Groenhorst College is an education centre that has 11 locations in the centre of Netherlands: Almere, Barneveld, Bilthoven, Dronten, Ede (2 locations, including the management), Emmeloord (2 locations), Lelystad, Maartensdijk, Nijkerk and Velp. It offers several 'green' high school programmes, apprenticeship programmes on nutrition and nature & environment, education for adults, and several courses.

== History ==
Aeres was formed between 2004 and 2009 through mergers of the former Groenhorst College (now Aeres (V)MBO), the Christian Agricultural College (CAH, now Aeres University of Applied Sciences Dronten), Stoas University of Applied Sciences (now Aeres University of Applied Sciences Wageningen), and PTC+ (now Aeres Tech and Aeres Training Centre).

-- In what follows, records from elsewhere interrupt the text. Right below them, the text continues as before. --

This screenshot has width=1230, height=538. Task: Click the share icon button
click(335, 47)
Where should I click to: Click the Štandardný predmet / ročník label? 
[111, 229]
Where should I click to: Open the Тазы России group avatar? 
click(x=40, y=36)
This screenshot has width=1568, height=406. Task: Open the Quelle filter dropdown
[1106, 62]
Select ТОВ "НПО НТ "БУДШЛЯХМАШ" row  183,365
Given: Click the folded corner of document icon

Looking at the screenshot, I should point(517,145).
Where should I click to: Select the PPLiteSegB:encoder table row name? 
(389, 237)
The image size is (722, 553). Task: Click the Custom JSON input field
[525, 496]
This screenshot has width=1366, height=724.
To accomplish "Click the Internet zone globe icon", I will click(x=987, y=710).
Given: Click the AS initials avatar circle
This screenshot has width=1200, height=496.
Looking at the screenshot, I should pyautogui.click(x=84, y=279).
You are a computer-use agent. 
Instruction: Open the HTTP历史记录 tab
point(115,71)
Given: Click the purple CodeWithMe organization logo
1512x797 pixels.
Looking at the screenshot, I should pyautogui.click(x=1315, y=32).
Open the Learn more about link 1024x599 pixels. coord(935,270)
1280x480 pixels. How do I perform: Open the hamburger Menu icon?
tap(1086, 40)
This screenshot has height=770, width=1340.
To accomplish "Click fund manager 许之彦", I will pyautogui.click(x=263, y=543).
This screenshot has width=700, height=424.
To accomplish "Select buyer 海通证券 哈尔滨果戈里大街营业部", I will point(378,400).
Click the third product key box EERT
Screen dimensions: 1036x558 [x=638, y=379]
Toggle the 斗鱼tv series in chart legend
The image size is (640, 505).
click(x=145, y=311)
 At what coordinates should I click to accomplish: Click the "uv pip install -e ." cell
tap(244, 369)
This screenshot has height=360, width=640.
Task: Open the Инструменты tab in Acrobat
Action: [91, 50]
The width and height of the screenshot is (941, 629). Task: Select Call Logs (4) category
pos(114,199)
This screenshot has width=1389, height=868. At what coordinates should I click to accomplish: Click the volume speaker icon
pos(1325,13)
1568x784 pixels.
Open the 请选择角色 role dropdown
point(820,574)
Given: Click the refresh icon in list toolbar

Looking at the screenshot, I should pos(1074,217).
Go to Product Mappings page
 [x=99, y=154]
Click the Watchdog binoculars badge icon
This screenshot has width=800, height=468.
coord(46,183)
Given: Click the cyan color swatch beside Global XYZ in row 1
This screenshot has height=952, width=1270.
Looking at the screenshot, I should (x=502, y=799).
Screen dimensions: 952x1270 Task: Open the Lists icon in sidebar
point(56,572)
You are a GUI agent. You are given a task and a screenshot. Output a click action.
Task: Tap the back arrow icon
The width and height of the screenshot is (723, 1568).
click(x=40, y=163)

CAH and Stoas merged in 2013 to form Vilentum University of Applied Sciences, creating three faculties in Dronten, Almere, and Wageningen.

In 2020, Aeres merged administratively with Nordwin College. Both organizations formed a single agricultural training center (AOC), followed by an institutional merger in August 2021. Effective with the 2021-2022 academic year, the Nordwin College locations have been renamed Aeres VMBO and Aeres MBO.